_Text excerpt_:

- - - -

Count to 30

Today sucked.

Workouts are weird. They're like therapy, and just like therapy, sometimes they get you places you don't want to go. Today was one of those days where I wanted to cry, or puke, or maybe both. My workout was horrible. Sitting here now with my hands, my quads, and my knee hurting, maybe I should have quit. But I didn't. If not for my partner, I would have quit after the first round. 

I've started doing this thing during my workouts when things get really hard. I count to 30 and repeat until my task is done. If it's a run, I'm counting steps. If it's rowing, I'm counting pulls. Always 30. 

Ok, ok, I know what you're thinking: Kristin, this sounds like it's dancing awfully close to the line of OCD. You might be wrong. You might be right. That's a discussion for another time. 

The St. Jude mom who spoke at the pasta dinner this past year talked about counting her steps during her training for the marathon. Her number was 152. That was the number of cancer treatments her child had received. 

Counting serves two purposes. It focuses me on something other than the pain. It is also a reminder of what I'm doing. 

My number is 30. 30 steps then a restart. 30 pulls. Depending on how I'm feeling about myself at the moment, it's either a promise of great things this year, or a reprimand of wasted years. I won't lie and say today was former. This week has been rough in that department. Some weeks are like that. It was recovery week, so physically things felt good. I really needed this recovery week. The emotional side was rough. Next week will be better. 

30 chances to be better than the last step. 30 chances to reset. 30 chances to be the person you want to be. There's always another 30 around the corner.

- - - -

_Excerpted data_:
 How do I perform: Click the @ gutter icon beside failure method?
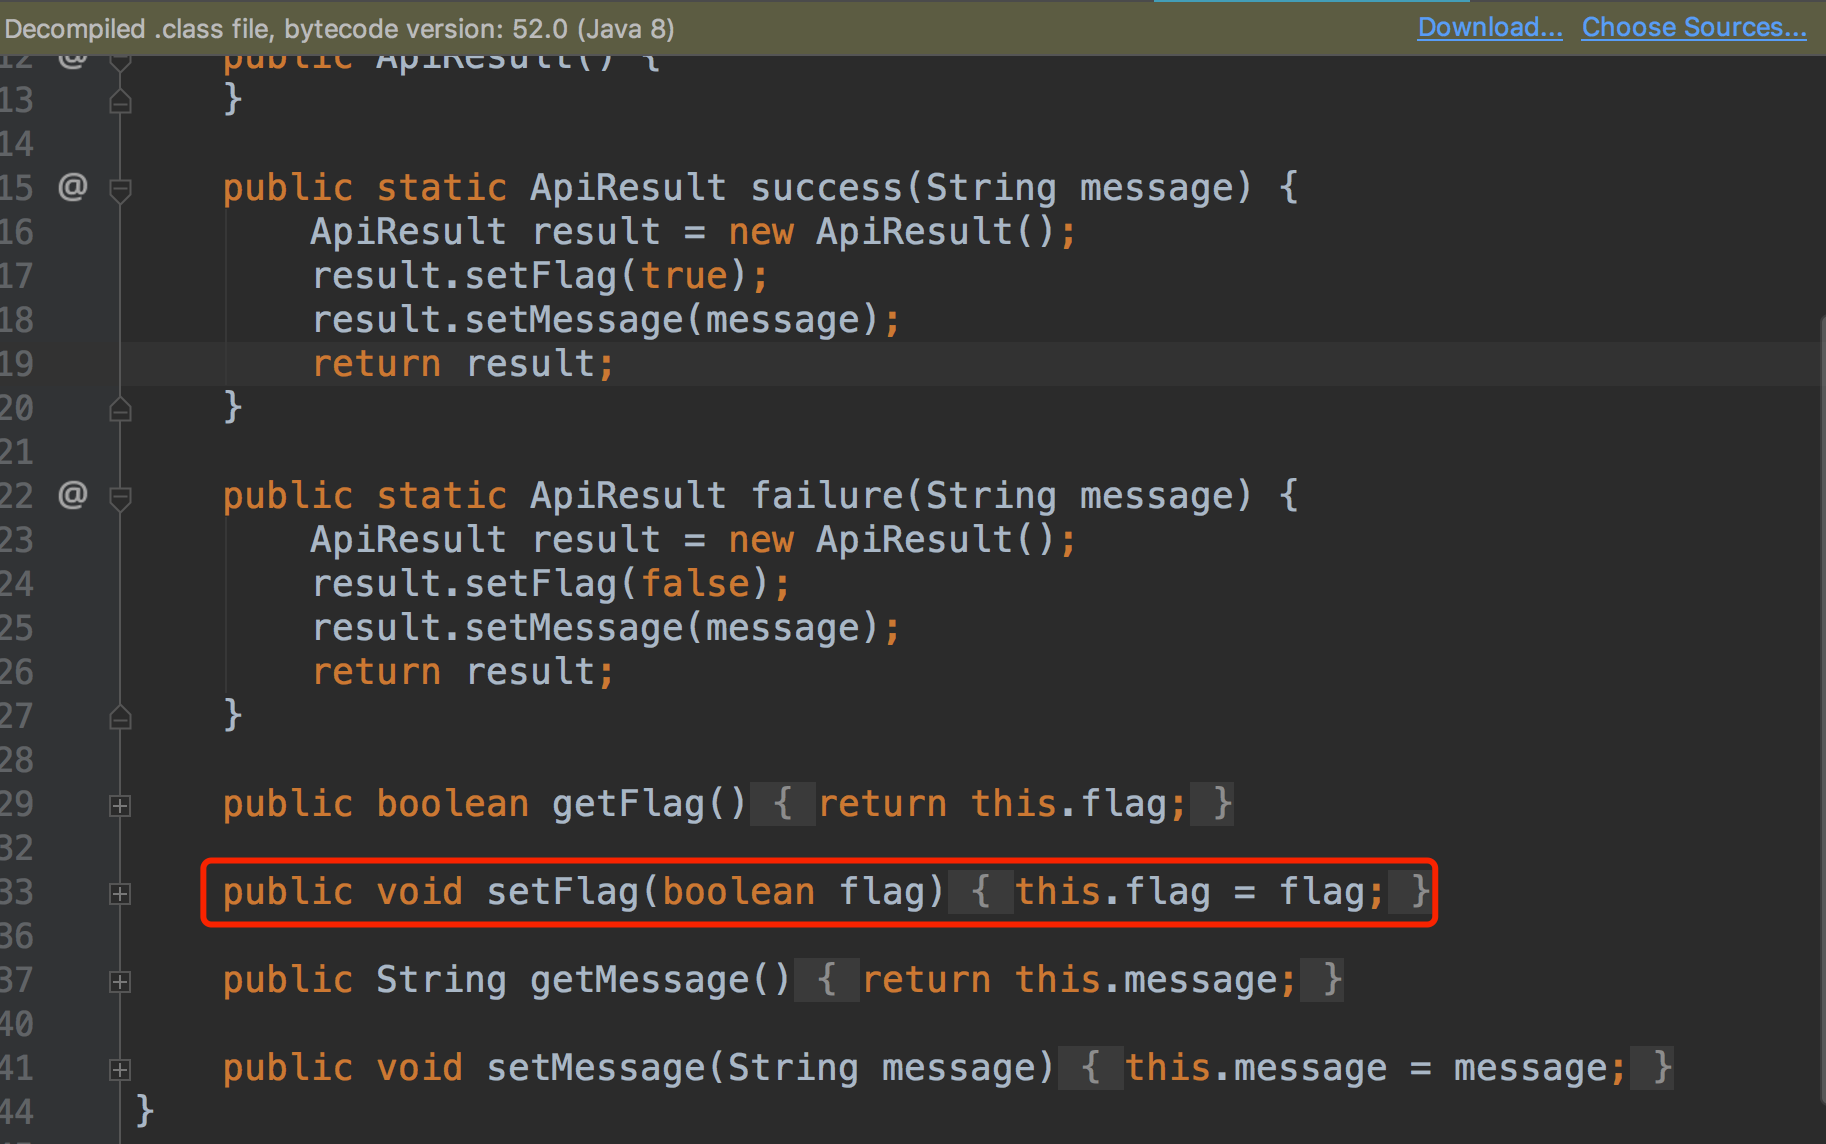[x=73, y=495]
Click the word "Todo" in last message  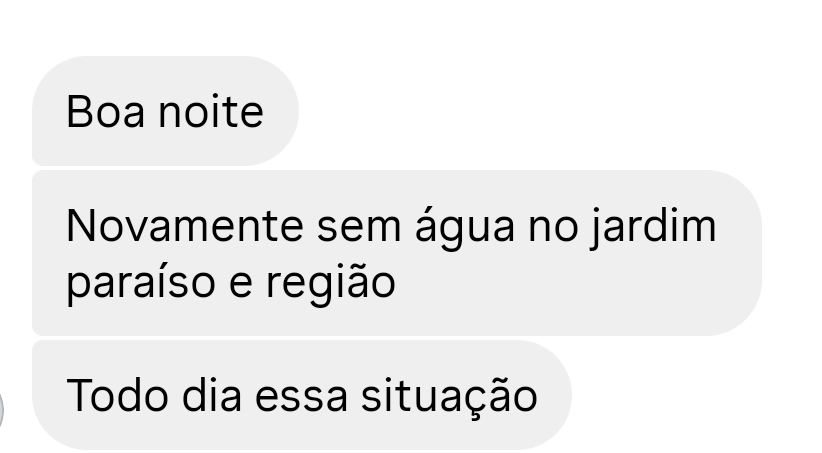(117, 396)

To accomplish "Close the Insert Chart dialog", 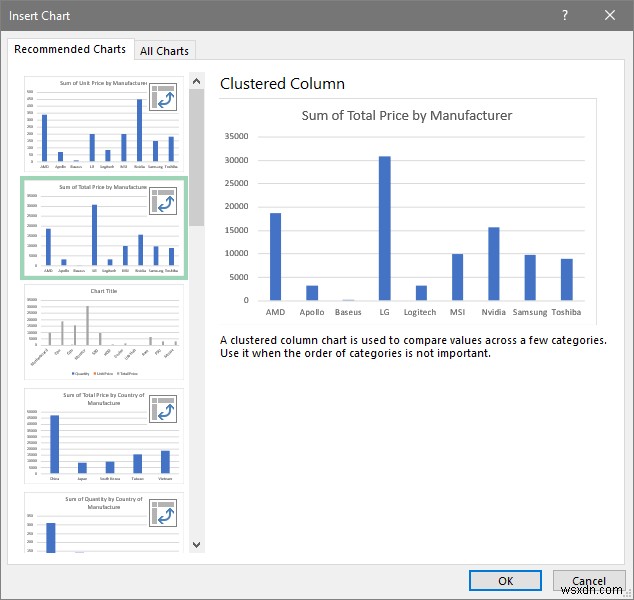I will 610,15.
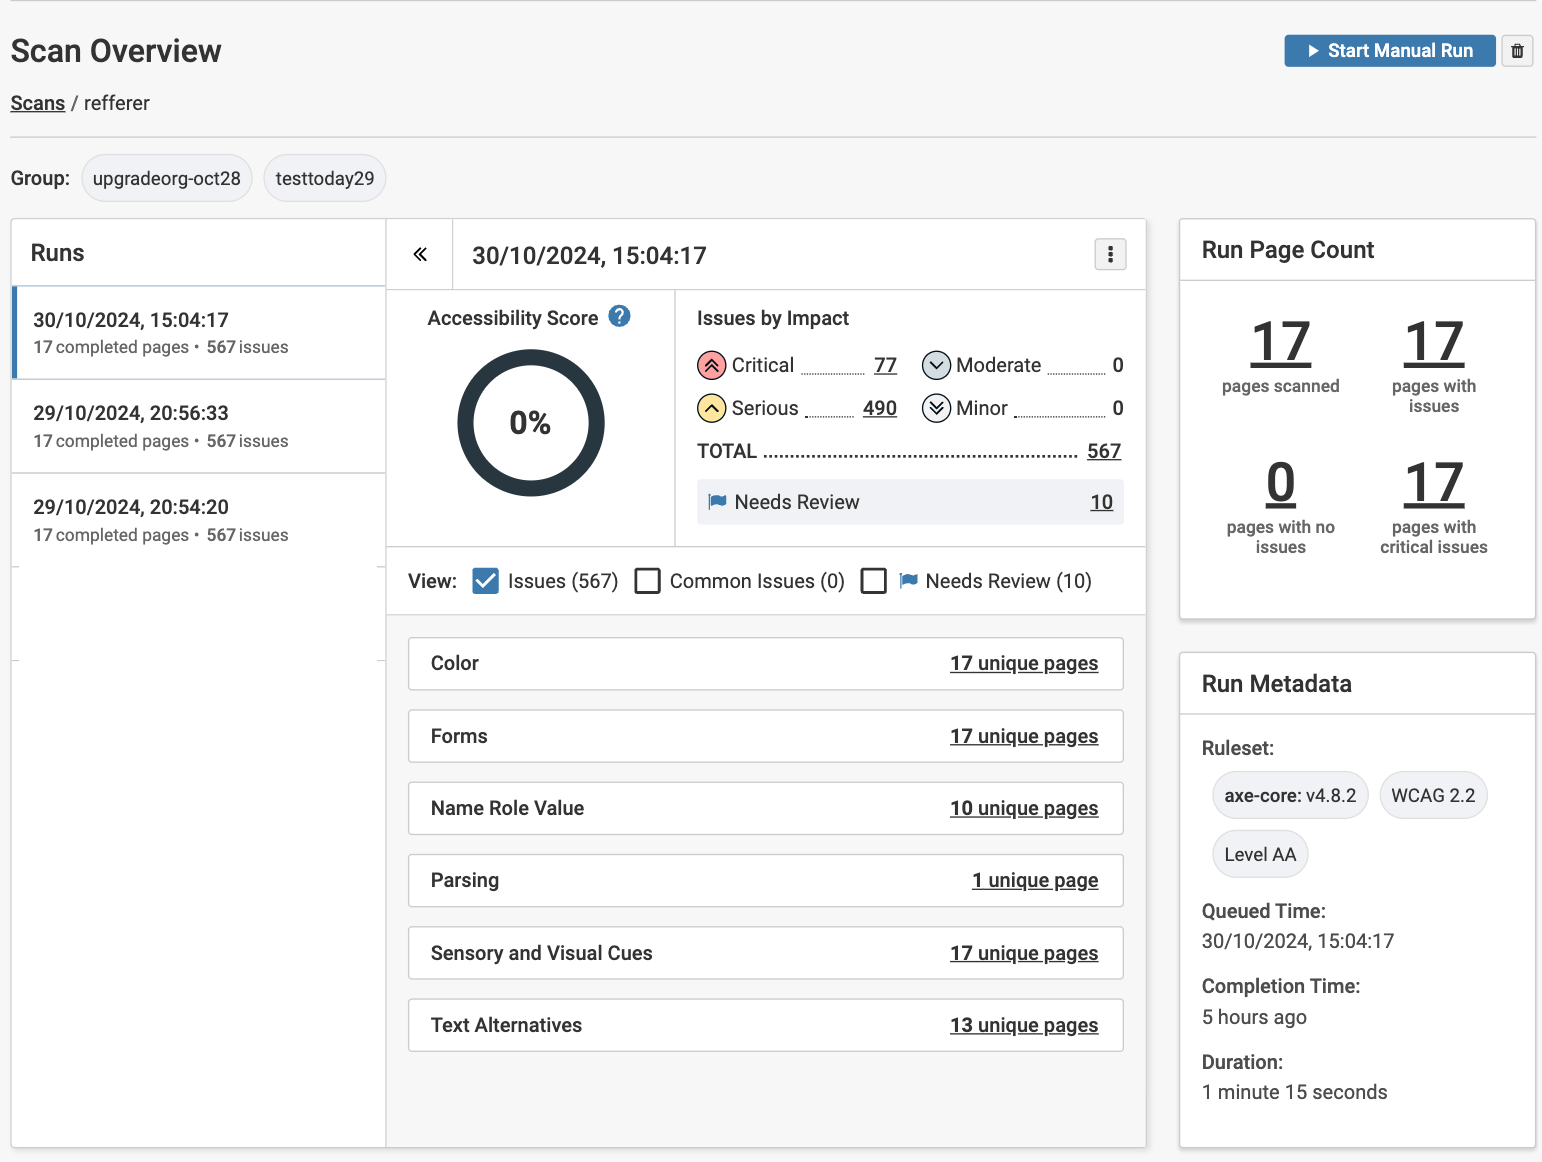Select the 29/10/2024, 20:56:33 run

click(198, 426)
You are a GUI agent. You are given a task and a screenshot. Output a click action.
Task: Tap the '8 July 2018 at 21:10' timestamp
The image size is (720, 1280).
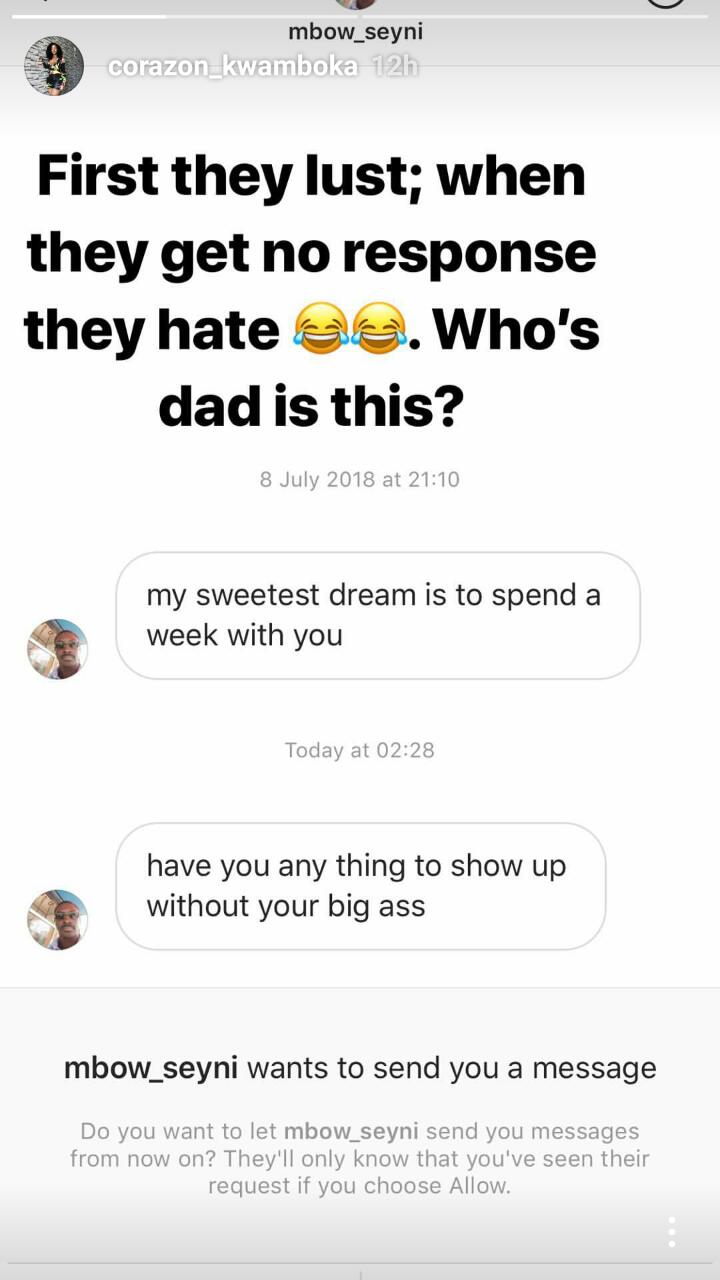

- - - -

_Task objective_:
Answer these from the workout post:
(a) What number did the St. Jude mom count to while training for the marathon?
(b) What does the writer count when rowing?
(c) What kind of week was it, according to the writer?

_Exercise solution_:
(a) 152
(b) Pulls
(c) Recovery week